**Exercise prompt:**
Return, exactly and in full, the lines of the records below starting at the one with "The image size is (1024, 551)." and ending at the one with "Screen dimensions: 1000x1000", and no other lines.

(Collected data)
--*--

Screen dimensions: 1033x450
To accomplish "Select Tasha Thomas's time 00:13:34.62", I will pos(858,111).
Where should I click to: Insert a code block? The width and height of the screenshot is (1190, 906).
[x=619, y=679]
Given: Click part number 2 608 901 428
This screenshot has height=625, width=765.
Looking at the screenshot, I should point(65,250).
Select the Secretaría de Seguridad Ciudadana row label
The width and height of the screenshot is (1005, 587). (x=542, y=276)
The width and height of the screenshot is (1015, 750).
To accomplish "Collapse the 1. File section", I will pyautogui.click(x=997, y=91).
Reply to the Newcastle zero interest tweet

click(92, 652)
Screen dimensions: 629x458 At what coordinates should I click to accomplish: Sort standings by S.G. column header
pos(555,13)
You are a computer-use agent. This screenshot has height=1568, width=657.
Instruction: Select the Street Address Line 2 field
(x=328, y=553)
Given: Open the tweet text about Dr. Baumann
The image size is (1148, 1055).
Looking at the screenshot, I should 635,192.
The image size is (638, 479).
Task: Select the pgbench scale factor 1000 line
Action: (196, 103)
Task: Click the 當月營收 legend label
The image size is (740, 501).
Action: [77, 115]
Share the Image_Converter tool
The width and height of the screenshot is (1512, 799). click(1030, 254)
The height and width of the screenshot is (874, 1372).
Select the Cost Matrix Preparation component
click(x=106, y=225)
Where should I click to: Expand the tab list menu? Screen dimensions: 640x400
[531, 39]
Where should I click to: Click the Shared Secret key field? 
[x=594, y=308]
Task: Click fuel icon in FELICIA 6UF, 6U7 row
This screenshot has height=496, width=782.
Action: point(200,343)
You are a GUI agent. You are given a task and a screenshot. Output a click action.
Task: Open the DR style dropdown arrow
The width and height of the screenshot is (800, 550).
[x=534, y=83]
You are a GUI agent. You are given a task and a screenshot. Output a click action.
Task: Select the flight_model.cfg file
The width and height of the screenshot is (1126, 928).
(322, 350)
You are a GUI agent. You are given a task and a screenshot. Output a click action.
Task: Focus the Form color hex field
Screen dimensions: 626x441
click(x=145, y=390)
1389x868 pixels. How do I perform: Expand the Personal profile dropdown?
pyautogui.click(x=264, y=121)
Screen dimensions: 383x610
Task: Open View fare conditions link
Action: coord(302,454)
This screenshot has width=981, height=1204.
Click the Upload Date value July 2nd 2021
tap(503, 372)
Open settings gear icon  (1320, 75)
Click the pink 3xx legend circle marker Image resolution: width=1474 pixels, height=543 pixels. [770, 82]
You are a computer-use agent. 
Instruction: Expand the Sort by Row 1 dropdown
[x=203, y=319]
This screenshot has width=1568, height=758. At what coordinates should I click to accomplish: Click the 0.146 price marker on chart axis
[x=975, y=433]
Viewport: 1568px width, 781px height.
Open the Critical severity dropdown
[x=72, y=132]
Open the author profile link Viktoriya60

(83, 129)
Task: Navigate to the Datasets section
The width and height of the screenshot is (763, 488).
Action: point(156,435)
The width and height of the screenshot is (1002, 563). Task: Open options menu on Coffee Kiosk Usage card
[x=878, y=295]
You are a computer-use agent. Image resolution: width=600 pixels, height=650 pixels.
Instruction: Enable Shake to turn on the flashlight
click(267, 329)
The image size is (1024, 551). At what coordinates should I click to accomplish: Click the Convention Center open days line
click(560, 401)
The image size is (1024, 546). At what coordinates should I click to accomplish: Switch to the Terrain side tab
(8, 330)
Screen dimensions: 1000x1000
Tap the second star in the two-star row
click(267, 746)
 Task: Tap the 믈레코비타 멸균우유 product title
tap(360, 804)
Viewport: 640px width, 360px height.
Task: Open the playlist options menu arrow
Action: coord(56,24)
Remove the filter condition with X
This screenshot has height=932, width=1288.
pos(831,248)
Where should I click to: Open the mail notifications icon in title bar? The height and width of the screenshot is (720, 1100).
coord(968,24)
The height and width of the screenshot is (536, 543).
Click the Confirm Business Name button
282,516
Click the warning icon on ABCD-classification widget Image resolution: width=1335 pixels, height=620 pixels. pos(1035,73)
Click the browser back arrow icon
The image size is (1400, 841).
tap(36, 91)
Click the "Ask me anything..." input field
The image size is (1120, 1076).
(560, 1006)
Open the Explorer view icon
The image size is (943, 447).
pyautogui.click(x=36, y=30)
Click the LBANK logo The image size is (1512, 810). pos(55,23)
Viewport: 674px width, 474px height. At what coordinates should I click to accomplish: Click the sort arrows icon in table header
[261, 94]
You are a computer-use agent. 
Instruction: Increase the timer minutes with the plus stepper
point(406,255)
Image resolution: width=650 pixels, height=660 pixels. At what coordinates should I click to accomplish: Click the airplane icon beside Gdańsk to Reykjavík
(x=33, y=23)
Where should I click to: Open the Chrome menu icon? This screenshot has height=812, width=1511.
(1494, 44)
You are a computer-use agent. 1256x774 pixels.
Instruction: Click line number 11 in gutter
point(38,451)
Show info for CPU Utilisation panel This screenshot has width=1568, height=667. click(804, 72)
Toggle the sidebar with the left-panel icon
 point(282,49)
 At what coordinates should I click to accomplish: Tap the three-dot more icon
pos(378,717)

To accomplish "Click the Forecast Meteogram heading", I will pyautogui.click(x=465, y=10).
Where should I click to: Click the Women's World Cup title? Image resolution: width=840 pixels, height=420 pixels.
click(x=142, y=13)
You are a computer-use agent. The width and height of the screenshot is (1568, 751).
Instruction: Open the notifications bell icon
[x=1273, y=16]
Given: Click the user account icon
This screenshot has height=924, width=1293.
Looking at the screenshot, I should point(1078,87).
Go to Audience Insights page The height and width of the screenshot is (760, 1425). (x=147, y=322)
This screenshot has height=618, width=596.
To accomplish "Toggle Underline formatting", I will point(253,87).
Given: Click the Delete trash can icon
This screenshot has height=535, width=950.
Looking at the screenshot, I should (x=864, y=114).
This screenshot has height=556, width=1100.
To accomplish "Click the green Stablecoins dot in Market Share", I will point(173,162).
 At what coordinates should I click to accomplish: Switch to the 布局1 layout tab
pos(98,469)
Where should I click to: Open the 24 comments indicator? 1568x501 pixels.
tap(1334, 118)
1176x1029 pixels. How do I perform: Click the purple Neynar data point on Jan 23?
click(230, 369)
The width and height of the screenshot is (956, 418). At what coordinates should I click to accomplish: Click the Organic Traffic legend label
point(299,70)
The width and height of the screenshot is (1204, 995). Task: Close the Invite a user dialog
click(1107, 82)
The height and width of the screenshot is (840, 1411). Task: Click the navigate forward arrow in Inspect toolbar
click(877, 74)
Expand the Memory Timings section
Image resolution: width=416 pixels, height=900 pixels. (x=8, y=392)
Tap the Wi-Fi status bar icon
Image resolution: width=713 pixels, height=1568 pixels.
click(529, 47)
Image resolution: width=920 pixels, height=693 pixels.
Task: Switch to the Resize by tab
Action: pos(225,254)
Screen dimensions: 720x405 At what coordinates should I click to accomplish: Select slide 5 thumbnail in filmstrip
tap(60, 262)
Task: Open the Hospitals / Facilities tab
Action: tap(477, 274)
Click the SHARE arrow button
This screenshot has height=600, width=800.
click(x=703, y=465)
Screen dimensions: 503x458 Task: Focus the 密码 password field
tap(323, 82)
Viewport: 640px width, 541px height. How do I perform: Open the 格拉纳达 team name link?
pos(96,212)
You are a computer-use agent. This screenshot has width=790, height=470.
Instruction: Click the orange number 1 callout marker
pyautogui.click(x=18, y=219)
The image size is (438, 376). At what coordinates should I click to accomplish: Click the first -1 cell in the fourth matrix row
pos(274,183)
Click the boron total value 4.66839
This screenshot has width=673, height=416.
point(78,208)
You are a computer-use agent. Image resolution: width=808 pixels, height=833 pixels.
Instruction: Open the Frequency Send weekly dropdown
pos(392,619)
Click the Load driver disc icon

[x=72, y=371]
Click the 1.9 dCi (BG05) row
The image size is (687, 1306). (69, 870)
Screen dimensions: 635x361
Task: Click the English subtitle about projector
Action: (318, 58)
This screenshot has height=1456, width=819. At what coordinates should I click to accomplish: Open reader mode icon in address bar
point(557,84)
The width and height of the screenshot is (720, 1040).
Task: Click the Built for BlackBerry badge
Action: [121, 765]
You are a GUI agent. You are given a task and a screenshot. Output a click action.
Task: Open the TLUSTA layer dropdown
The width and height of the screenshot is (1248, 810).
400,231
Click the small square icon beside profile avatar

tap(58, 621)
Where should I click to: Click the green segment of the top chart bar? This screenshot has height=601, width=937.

--*--

**Completed exercise:**
The image size is (1024, 551). At what coordinates should I click to accomplish: Click the Convention Center open days line
click(560, 401)
The image size is (1024, 546). At what coordinates should I click to accomplish: Switch to the Terrain side tab
(8, 330)
Screen dimensions: 1000x1000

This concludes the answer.